Doch wo immer sich Rechtspopulisten, extrem Rechte und Neonazis versammeln, müssen sie mit antifaschistischer Gegenwehr rechnen. So auch an diesem Tag. Als sich kurz vor 18 Uhr eine unangemeldete und damit auch unbegleitete Antifa-Demonstration auf die Gaststätte zubewegt, rutscht nicht wenigen der Rechten das Herz in die Hose. Gleich „mehrere Anrufer“ wählen den Notruf der Polizei und rufen die Staatsmacht zu Hilfe, so steht es im späteren Untersuchungsbericht des Cops Schreiner-Bozic (Staatsschutz).

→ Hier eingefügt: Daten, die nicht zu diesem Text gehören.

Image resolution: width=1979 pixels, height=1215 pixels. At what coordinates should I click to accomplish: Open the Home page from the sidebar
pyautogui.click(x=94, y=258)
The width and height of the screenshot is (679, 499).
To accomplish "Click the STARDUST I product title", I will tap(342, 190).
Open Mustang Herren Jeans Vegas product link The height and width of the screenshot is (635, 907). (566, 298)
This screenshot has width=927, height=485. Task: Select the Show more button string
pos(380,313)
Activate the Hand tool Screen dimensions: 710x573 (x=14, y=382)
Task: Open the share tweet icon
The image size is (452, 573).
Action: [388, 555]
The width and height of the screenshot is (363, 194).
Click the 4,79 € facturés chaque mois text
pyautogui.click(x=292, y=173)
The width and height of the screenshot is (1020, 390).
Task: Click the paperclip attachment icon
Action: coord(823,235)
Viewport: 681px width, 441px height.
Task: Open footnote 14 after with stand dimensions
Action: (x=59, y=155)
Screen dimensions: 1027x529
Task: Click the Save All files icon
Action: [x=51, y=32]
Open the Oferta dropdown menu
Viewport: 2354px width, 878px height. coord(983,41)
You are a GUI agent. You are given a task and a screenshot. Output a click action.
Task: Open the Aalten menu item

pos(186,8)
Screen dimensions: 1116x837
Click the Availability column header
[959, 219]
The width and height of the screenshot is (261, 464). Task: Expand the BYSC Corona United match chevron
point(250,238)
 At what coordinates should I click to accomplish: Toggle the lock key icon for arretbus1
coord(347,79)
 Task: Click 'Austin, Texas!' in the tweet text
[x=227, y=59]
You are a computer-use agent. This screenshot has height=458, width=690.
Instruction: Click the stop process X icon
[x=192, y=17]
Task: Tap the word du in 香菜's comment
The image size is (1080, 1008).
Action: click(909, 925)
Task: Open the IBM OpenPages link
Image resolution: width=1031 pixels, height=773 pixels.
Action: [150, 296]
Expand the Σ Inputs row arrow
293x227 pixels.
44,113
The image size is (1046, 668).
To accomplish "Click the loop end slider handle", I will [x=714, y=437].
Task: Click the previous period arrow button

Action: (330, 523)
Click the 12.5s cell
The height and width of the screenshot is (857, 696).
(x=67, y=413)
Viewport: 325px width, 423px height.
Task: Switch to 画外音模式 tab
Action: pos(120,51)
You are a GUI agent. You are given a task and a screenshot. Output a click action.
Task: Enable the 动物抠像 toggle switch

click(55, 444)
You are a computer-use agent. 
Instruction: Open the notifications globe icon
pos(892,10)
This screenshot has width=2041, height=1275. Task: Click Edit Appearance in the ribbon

Andere rechte Macker, darunter der bekannte Neonazi Lukas Bals, Andre Karim Nemji, Richard Günter Wegner und der unter dem Namen „Chris Ares“ bekannte, extrem rechte Rapper Christoph Aljoscha Zloch (Wegner und Zloch waren damals bekannte Gesichter des sich zwischen neurechter und neonazistischer Ideologie bewegenden „Bündnis Deutscher Patrioten“) dagegen entschieden sich dazu, die herannahende Antifa-Demo physisch anzugreifen. Zloch zog sich zu diesem Zweck sogar sein Hemd aus und drückte es – ihren eigenen Aussagen bei den Cops nach – Brigitte Fischbacher (AfD) in die Hand. Dies belegen nicht nur zahlreiche Bilder von anwesenden Pressefotograf*innen (etwa hier), sondern auch ein von der AfD damals selbst veröffentlichtes und mittlerweile gelöschtes Video der Ereignisse.
Bevor die von den anwesenden Rechten herbeigerufenen Cops schließlich mit einem Großaufgebot an der Gaststätte Portugal eintrafen, hatten sich die Antifaschist*innen bereits zurückgezogen. Die Cops leiteten daher eine Großfahndung ein, in deren Rahmen sie völlig willkürlich und gemäß sämtlicher vorstellbarer Klischees vermeintlich linke Personen in der weiteren Umgebung des Veranstaltungsortes der AfD-Wahlparty in Gewahrsam nahmen. Verdeutlicht wird das durch einen Aktenvermerk der Polizistin Gahn (4. Zug der 1. Einsatzhundertschaft PI ED 1): „[…] PHM Weide, PM Pfleger, PM Lederer, PM Sauer, PM Ehrenberg, PM Wilke und PMin Nannen [trafen] […] eine weibliche Person […] an, welche vom Erscheinungsbild dem linken Spektrum zuzuordnen war. Aufgrund dessen, dass diese Person weiße Tischdecken zusammengerollt in ihrem Rucksack trug, wurde die Identität dieser Person festgestellt. […] Im Anschluss wurde von PM Wilke und PM Pfleger eine weitere männliche Person […] angetroffen. Diese Person hatte grüne Haare und war ebenfalls dem linken Spektrum zuzuordnen. […]“
Insgesamt 15 Personen nahmen die Cops auf diese Art und Weise in Gewahrsam. Von allen Personen, ebenso wie von den von ihnen mitgeführten Gegenständen wurden Fotos angefertigt. Außerdem wurden zahlreiche mitgeführte Mobiltelefone und Speichermedien beschlagnahmt, die im Rahmen der späteren Ermittlungen vom Cop Fischaleck (K123) mit der Software „UFED Physical Analyzer“ (Hersteller: TEEL technologies) ausgewertet wurden.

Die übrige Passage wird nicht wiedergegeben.